An anal fistula (also called fistula-in-ano) is frequently the result of a previous or current anal abscess, occurring in up to 50% of patients with abscesses. Normal anatomy includes small glands just inside the anus. Occasionally, these glands get clogged and potentially can become infected, leading to an abscess. The fistulais a tunnel that forms under the skin and connects the infected glands to the abscess. A fistula can be present with or without an abscess and may connect just to the skin of the buttocks near the anal opening. Other situations that can result in a fistula include Crohn's disease, radiation, trauma and malignancy.
The abscess is most often the result of an acute infection in the internal glands of the anus. Occasionally, bacteria, fecal material or foreign matter can clog the anal gland and create a condition for an abscess cavity to form. Other medical conditions can make these types of infections more likely.
After an abscess drains on its own or has been drained (opened), a tunnel (fistula) may persist, connecting the infected anal gland to the external skin. This typically will involve some type of drainage from the external opening and occurs in up to 50% of abscesses. If the opening on the skin heals when a fistula is present, a recurrent abscess may develop.

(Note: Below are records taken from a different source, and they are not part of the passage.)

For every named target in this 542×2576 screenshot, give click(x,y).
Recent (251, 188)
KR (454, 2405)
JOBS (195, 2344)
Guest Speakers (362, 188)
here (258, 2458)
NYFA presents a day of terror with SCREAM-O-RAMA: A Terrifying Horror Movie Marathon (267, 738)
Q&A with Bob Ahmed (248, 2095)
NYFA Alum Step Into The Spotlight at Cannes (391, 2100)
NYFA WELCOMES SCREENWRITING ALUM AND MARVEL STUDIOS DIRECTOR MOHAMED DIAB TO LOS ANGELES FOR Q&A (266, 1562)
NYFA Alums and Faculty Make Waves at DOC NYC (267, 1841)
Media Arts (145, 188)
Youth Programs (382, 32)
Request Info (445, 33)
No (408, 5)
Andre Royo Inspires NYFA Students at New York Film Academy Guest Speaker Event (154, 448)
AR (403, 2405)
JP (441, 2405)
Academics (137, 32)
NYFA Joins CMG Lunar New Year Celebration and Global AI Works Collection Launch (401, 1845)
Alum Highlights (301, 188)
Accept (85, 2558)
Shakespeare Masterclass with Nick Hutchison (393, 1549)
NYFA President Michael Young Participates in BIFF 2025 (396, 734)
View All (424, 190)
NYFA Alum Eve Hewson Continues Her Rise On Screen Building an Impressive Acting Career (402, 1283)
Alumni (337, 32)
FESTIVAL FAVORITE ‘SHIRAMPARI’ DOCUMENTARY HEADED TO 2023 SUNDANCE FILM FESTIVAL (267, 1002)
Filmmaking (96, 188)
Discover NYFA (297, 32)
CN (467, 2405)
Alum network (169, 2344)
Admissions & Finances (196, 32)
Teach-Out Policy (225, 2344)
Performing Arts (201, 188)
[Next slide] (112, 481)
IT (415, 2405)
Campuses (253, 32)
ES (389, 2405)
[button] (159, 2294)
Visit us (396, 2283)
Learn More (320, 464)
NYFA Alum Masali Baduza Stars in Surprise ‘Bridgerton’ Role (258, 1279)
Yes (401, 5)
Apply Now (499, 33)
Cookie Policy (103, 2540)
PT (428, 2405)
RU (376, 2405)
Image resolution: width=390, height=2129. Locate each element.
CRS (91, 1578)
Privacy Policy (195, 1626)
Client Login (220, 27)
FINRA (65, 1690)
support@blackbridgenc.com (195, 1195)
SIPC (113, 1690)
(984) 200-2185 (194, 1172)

A patient with an abscess may have pain, redness or swelling in the area around the anal area canal. Fatigue, general malaise, as well as accompanying fever or chills are also common. Similar signs and symptoms may be present when patients have a fistula, with the addition of possible irritation of the perianal skin or drainage from an external opening.
No. Most anal abscesses or fistula-in-ano are diagnosed and managed on the basis of clinical findings. Occasionally, additional studies such as ultrasound, CT scan, or MRI can assist with the diagnosis of deeper abscesses or the delineation of the fistula tunnel to help guide treatment.
Under most circumstances, the treatment of an abscess is surgical drainage. An incision is made in the skin near the anus to drain the infection. This can be done in a doctor's office with local anesthetic or in an operating room under deeper anesthesia. Hospitalization may be required for patients prone to more significant infections such as diabetics or patients with decreased immunity.
Antibiotics alone are a poor alternative to drainage of the infection. For uncomplicated abscesses, the addition of antibiotics to surgical drainage does not improve healing time or reduce the potential for recurrences. There are some conditions in which antibiotics are indicated, such as for patients with compromised or altered immunity, some cardiac valvular conditions or extensive cellulitis. A comprehensive discussion of your past medical history and a physical exam are important to determine if antibiotics are indicated.
Surgery is almost always necessary to cure an anal fistula. Although surgery can be fairly straightforward, it may also be complicated, occasionally requiring staged or multiple operations. Consider identifying a specialist in colon and rectal surgery who would be familiar with a number of potential operations to treat the fistula surgery may be performed at the same time as drainage of an abscess, although sometimes the fistula doesn't appear until weeks to years after the initial drainage. If the fistula is straightforward, a fistulotomy may be performed. This procedure involves connecting the internal opening within the anal canal to the external opening, creating a groove that will heal from the inside out. This surgery often will require dividing a small portion of the sphincter muscle, which has the unlikely potential for affecting the control of bowel movements in a limited number of cases. Other procedures include placing material within the fistula tract to occlude it or surgically altering the surrounding tissue to accomplish closure of the fistula, with the choice of procedure depending upon the type, length, and location of the fistula. Most of the operations can be performed on an outpatient basis, but some may require hospitalization.
Pain after surgery is controlled with pain pills, fiber and bulk laxatives. Patients should plan for time at home using sitz baths and attempt to avoid the constipation that can be associated with prescription pain medication. Discuss with your surgeon the specific care and time away from work prior to surgery to prepare yourself for post-operative care.
If adequately treated and properly healed, both are unlikely to return. However, despite proper and indicated open or minimally invasive treatment, both abscesses and fistulas can potentially recur.